Movement on the Transitive Planes

Characters generally must use spells or spell-like abilities to access a TransitivePlane. The ethereal jaunt and etherealness spells take you to the Ethereal Plane, the astral projection spell takes you to the Astral Plane, and the shadow walk spell takes you to the Plane of Shadow. Such spells should function in any location coexistent with or coterminous to the plane. If the Plane of Shadow and a particular Outer Plane connect, then the caster should able to cast the shadow walk spell from that Outer Plane. But if the two planes aren’t coexistent or coterminous, the spell won’t work. Matters become more complex when you cast one of these spells while on a Transitive Plane. Will a particular spell allow movement from one Transitive Plane to another?

Here are the answers for the D&D cosmology.

From the Ethereal Plane to the Astral Plane: You can move to the Astral Plane from any point on the Ethereal Plane that is coexistant with the Prime MaterialIf you’re using an astral projection spell, your physical body remains in the Ethereal Plane, and the astral form moves to the Astral Plane. If you physically travel to the Astral Plane, your form loses its insubstantial nature and becomes solid.
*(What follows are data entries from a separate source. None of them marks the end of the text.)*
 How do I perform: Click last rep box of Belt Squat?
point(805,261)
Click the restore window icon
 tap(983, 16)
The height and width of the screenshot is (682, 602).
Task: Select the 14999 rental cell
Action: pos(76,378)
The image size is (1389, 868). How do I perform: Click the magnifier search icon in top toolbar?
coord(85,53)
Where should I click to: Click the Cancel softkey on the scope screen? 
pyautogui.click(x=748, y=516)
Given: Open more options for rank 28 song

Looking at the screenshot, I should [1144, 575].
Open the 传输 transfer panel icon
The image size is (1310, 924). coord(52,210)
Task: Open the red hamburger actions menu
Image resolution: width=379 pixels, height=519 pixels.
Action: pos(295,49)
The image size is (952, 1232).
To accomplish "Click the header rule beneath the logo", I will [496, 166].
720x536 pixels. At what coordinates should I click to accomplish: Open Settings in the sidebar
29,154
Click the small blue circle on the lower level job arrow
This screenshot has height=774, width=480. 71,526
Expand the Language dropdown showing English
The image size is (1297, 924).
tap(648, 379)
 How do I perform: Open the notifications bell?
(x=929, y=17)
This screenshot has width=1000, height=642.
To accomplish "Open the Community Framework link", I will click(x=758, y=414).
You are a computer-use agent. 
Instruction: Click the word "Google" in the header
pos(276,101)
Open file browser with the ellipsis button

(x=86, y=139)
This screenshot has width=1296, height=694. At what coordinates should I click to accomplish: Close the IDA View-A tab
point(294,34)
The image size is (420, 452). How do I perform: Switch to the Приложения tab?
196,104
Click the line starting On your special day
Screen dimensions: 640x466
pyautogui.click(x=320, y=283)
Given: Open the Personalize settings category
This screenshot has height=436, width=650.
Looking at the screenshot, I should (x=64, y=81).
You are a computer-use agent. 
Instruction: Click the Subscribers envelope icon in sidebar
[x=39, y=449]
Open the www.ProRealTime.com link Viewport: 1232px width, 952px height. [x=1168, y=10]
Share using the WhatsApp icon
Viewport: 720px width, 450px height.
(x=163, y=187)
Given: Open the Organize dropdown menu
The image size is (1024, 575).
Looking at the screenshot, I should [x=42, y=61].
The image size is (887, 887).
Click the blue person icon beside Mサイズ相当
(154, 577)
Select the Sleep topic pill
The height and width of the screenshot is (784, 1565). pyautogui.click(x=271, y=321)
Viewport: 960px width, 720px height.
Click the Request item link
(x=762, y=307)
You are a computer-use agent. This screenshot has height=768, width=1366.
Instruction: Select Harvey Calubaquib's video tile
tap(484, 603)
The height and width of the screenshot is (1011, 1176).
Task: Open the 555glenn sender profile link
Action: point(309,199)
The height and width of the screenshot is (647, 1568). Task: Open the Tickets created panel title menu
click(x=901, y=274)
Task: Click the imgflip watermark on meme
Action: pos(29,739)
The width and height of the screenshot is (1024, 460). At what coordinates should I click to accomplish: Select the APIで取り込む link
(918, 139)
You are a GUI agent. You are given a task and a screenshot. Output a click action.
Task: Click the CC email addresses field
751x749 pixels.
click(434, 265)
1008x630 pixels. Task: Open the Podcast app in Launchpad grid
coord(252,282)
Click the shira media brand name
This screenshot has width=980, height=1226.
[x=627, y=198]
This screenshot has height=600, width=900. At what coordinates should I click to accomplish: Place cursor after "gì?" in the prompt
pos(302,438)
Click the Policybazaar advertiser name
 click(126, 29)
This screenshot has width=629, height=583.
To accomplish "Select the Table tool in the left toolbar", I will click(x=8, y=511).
From the Astral Plane to the Ethereal Plane: It is possible to move from the Astral Plane to the Ethereal Plane in regions where the two planes are coexistent or coterminous. If you are in a region that would not normally access the Ethereal Plane, no such travel is possible. A physical body moving from the Astral Plane to the Ethereal Plane becomes insubstantial (as the ethereal jaunt spell), whether it reached the Ethereal Plane by means of a spell or by moving through a color pool. An astral form can enter the Ethereal Plane, and it gains the ethereal properties while there (it can be affected by force attacks or gaze abilities, for example). But if your astral form travels to the Ethereal Plane, that’s as far as you can go; you cannot manifest on the Material Plane. If you are forced onto the Material Plane, your astral form is destroyed and your soul returns to its original body. If you physically move from the Astral Plane to the Ethereal Plane, you can continue your travels by manifesting on the Material Plane at any time afterward.

From the Plane of Shadow to the Astral Plane: From the Plane of Shadow, you can use the astral projection spell, but only in areas coexistent with the Prime Material. You leave your body behind on that plane (not necessarily a good idea, because the Plane of Shadow is the most hazardous of the Transitive Planes). You can physically move into the Astral Plane from the Plane of Shadow in these areas as well, because the Astral Plane and the Plane of Shadow are both coexistent with the Prime Material.

From the Astral Plane to the Plane of Shadow: There are no shadows per se on the Astral Plane (a gentle glow suffuses the entire plane), but the plane has locations of sufficient darkness to allow access to the Plane of Shadow. This is only possible in areas where both planes are coexistent with the Prime Material. It is possible to move into the Plane of Shadow from the Astral Plane either physically or in astral form. A color pool is the most common way to reach the Plane of Shadow. When you use a color pool, your silver cord runs from the Plane of Shadow to the Astral Plane, then back to your original body.

From the Plane of Shadow to the Ethereal Plane, or Vice Versa: In the D&D cosmology, these two planes are coexistent with the Material Plane, but not with each other. Spells and effects that use the Plane of Shadow do not function on the Ethereal Plane, and spells and spelllike effects that use the Ethereal Plane don’t work on thePlane of Shadow. Travelers can’t go directly from one plane to another. Individuals traveling from one plane to the other would gain or lose their insubstantial ethereal bodies.